Two feature stories that appeared in the February 2012 issue of Fast Company magazine are must-reads for everyone who feels uncertain about the forward momentum of their careers. The articles explain why modern business is pure chaos, and suggest how those who adapt can succeed.
If you have ever wondered if some job choices might lead you down a dead-end alley for your career, these articles will help put things in perspective. For one thing, you’ll see that you aren’t alone in feeling unsettled.
Both articles (which have been posted online) show how individuals of all ages are coping with today’s state of uncertainty in businesses and career paths.

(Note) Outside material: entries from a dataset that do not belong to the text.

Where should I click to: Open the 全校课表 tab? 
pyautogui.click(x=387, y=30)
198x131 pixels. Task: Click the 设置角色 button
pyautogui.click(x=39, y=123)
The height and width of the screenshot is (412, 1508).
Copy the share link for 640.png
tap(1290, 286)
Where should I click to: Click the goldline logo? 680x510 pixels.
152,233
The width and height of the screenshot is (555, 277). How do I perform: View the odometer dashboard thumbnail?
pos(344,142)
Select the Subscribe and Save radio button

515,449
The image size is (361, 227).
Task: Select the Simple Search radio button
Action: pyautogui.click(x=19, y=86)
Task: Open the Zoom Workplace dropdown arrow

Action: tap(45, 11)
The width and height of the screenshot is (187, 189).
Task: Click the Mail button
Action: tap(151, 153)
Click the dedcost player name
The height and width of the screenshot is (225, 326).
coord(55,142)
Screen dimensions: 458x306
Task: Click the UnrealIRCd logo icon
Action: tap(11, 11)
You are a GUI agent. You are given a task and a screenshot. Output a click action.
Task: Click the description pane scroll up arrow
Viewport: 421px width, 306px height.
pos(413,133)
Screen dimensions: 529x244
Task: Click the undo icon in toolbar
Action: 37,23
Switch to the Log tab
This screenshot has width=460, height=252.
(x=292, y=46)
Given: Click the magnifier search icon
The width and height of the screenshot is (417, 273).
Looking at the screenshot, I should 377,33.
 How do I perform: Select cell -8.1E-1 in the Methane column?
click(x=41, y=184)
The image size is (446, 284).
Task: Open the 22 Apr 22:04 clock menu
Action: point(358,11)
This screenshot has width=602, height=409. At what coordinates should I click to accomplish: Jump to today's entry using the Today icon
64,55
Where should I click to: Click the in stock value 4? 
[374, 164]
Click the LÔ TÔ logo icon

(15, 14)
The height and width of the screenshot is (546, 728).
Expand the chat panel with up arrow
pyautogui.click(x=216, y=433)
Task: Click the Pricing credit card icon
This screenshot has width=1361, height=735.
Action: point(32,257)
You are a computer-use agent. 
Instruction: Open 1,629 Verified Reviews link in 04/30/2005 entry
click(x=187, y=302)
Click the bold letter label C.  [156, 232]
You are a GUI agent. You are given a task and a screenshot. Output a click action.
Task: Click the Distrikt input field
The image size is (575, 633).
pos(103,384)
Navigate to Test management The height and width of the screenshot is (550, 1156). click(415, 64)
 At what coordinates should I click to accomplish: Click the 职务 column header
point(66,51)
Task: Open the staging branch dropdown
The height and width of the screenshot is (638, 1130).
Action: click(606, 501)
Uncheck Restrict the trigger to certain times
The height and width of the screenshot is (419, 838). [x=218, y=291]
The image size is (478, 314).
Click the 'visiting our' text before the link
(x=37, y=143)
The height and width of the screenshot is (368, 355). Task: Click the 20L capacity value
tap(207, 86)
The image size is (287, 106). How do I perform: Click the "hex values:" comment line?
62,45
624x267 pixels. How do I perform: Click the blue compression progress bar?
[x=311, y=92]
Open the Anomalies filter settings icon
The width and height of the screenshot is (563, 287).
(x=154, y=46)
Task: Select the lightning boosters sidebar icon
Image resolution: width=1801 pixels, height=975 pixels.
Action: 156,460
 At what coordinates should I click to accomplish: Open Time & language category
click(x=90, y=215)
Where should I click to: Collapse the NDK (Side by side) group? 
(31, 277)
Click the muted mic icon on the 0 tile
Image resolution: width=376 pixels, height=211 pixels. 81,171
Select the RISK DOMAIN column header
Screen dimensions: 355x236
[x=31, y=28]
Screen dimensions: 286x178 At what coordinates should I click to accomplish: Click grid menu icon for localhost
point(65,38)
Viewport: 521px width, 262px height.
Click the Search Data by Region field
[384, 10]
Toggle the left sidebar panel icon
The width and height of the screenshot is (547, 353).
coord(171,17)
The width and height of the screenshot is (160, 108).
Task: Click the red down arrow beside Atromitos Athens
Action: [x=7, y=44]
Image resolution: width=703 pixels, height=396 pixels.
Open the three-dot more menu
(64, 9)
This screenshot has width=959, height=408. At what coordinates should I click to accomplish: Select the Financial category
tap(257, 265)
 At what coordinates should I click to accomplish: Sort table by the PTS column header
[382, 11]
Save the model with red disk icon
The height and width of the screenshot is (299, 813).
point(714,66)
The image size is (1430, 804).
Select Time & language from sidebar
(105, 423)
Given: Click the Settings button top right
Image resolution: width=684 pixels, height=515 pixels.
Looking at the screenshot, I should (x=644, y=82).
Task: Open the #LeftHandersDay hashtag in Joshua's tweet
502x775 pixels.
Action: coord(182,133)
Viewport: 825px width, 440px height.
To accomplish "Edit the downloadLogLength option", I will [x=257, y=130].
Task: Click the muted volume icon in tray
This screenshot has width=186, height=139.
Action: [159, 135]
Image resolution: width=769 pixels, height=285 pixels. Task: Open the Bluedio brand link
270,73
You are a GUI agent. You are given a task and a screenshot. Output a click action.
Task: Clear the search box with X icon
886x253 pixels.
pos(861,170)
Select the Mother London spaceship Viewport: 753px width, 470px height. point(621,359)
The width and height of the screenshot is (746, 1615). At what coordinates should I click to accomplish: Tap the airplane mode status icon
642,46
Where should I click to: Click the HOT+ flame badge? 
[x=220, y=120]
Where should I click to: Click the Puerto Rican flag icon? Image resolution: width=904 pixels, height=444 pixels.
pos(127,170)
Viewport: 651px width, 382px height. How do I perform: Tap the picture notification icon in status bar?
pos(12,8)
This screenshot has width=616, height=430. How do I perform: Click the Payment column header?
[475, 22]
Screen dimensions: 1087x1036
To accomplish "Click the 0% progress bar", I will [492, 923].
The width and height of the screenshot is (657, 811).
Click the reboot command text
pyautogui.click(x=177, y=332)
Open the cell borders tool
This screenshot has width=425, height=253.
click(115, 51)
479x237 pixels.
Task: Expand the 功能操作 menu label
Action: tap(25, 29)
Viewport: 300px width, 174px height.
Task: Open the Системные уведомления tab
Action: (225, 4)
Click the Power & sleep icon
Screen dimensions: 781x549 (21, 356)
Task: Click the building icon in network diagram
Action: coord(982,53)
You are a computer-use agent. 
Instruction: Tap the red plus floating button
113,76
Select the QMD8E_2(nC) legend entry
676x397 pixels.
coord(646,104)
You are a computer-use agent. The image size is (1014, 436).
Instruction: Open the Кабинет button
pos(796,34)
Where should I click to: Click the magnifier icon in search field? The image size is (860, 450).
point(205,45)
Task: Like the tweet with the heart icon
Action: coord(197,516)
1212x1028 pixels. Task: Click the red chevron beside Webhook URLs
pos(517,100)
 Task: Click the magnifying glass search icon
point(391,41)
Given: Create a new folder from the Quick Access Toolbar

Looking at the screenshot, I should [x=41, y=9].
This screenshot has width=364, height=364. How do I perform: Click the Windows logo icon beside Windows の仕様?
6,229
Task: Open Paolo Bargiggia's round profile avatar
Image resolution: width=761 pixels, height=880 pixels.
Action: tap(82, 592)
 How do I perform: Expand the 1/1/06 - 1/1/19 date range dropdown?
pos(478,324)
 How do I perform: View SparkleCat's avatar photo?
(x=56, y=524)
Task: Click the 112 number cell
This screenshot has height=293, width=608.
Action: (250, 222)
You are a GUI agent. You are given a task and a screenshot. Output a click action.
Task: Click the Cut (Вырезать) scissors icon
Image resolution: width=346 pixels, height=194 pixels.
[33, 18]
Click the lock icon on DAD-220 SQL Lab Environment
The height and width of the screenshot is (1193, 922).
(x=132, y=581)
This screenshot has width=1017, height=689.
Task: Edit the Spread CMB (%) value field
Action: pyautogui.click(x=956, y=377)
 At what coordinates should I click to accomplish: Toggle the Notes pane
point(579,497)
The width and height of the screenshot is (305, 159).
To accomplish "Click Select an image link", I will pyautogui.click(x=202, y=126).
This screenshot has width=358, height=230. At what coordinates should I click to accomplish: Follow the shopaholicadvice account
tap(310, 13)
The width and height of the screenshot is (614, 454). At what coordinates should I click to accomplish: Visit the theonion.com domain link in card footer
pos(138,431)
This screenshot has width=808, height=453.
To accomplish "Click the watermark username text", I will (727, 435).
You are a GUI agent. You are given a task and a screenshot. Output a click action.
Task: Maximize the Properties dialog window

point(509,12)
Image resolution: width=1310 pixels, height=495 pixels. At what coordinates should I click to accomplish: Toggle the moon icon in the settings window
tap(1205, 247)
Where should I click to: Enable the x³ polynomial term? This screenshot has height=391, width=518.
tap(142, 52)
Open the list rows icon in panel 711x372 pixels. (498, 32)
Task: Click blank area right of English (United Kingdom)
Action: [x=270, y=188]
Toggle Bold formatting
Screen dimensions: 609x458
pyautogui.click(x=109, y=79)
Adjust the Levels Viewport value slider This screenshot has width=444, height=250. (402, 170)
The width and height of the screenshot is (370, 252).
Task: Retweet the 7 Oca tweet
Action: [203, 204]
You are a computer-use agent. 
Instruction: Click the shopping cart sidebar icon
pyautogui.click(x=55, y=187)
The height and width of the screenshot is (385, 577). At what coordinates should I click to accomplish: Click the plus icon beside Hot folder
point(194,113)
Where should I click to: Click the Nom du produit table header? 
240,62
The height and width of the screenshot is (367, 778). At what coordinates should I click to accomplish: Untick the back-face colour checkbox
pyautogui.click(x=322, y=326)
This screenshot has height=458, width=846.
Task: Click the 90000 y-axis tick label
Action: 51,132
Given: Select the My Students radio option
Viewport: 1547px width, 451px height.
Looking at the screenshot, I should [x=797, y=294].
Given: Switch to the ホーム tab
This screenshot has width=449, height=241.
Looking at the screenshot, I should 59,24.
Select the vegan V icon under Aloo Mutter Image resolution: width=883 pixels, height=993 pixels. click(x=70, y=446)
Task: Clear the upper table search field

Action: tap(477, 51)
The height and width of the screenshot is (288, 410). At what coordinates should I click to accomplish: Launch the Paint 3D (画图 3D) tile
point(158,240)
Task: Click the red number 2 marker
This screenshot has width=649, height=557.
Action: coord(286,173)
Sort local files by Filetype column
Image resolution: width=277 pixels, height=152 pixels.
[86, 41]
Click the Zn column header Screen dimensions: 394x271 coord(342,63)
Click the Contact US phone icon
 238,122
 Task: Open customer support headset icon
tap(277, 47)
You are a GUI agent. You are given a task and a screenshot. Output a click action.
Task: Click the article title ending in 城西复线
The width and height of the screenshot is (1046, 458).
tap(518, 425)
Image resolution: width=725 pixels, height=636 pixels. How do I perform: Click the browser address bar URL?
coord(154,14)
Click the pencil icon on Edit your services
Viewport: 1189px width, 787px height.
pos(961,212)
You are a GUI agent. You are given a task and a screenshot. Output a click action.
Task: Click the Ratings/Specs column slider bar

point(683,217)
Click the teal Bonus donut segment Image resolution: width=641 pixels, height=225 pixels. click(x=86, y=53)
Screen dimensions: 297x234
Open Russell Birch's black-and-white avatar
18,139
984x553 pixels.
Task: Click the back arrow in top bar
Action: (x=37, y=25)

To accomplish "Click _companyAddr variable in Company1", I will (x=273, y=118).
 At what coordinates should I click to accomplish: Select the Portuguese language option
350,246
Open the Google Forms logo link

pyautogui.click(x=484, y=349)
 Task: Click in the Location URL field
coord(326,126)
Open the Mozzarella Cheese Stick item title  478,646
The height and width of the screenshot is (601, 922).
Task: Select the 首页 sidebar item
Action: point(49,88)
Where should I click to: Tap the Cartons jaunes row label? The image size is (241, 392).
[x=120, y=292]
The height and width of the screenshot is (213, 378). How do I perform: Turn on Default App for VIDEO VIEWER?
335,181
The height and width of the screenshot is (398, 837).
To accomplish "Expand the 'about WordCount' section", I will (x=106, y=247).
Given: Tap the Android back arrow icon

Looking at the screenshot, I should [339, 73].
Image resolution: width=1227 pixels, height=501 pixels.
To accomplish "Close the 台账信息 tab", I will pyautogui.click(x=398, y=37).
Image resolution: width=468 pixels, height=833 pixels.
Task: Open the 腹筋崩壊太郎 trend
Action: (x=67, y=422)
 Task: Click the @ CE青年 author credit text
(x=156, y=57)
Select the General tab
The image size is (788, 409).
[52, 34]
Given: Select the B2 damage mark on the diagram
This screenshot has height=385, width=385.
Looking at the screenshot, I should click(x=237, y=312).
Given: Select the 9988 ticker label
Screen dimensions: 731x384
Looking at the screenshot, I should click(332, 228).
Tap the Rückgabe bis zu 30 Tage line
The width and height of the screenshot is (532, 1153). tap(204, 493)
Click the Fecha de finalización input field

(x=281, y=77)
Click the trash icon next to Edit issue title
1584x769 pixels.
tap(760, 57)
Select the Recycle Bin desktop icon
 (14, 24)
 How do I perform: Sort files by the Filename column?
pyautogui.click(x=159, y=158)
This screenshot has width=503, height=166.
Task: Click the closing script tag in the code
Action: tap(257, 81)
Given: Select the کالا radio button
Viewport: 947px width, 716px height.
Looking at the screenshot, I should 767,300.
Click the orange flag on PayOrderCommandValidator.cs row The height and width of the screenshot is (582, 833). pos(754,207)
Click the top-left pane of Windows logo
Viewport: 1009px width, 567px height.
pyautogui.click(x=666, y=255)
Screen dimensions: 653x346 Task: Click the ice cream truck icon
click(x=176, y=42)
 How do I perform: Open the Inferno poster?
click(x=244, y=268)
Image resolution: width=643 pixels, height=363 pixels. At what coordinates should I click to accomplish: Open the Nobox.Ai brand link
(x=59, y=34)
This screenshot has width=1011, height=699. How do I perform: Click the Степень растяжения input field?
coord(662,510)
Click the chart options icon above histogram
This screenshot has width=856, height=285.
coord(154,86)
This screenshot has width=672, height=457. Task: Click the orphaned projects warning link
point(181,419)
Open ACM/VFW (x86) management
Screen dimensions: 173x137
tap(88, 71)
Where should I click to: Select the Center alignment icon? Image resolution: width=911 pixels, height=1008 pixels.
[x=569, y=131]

In the article titled “The Secrets of Generation Flux,” Fast Company editor Robert Safian says members of Generation Flux can be any age and work in any industry. He defines Generation Flux as “a mindset that embraces instability, that tolerates (and even enjoys) recalibrating careers, business models, and assumptions.”
Acceptance of instability is critical because the pace of disruptive change has accelerated, making it exponentially harder to predict what will happen next in our economy and culture.
This uncertainty has also made it harder for businesses and individuals to determine: “Which competitive advantages have staying power? What skills matter most?” If the fundamentals of any given business might change overnight, how can individuals and businesses weigh their risks and opportunities?
Safian predicts that not everyone will join Generation Flux and emphasizes that most educational, corporate, and political institutions are not built for flux: “Few traditional career tactics train us for an era where the most important ability is the ability to acquire new skills.”
He warns that becoming nostalgic is not an option: “Trying to replicate what worked yesterday only leaves you vulnerable.”
Because the 40-year long career path is dead, he says individuals today must be prepared to work at multiple gigs and constantly adapt to new work situations. This means we will all be under constant pressure to learn new things. Safian acknowledges that this new reality can be daunting and exhausting, but notes, “It can also be exhilarating.”
“The chaos ahead sounds pretty grim,” writes Safain. “But its corollary is profound. This is the moment for an explosion of opportunity, there for the taking by those prepared to embrace the change.”
The Four-Year Career
In the article entitled “The Four-Year Career,” Anya Kamenetz examines why the average job tenure has declined sharply since the 1970s. She highlights how individuals are navigating careers full of variation, quick turns, and deeper meaning by seeking out what’s most useful and innovative. If this type of career path makes your resume look a bit unorthodox, it’s OK. Just understand how to explain it.
“Shorter job tenure is associated with a new era of insecurity, volatility, and risk,”
writes Kamenetz. She sees it as part of the same employment picture marked by an increase in part-time, freelance, and contract work, along with mass layoffs and buyouts.
Executing a career turnaround can be difficult for people over 40, Kamenetz says, particularly if “your chosen field is shrinking like a glacier in August.” Although older workers have grown accustomed to adapting to new technologies (e.g. the Internet and mobile communications), they still must accept that their years of experience may be regarded as irrelevant.
Kamenetz highlights some tactics people are using to stay relevant in today’s environment. For example, some are repackaging their existing skills while building new ones. Other individuals have learned to think like freelancers and develop several sources of income. A “T-shaped” individual is one who develops transdisciplinary interests, with depth in one subject and breadth in others (e.g. a photographer who understands graphic design, videography, and social media).
The article quotes Marina Gorbis at the Institute of the Future, who believes that “It’s much harder than it used to be to predict what jobs are going to be around in 10 years.” She believes that “everything that can be routinized, codified, and dissected will eventually be done by machines.” Thus, adapting to this future will mean applying greater levels of social and emotional intelligence—the things that computers aren’t good at.
“Being more fully human is what individuals will need to stay one step ahead of computers—and one step ahead of the crowd.” writes Kamenetz.
She believes that hiring managers won’t discriminate against job hoppers, as long as you explain why you like to move around and how you’ve grown in the process. Being able to tell an appealing story about the twists and turns in your career can be essential to your self-marketing.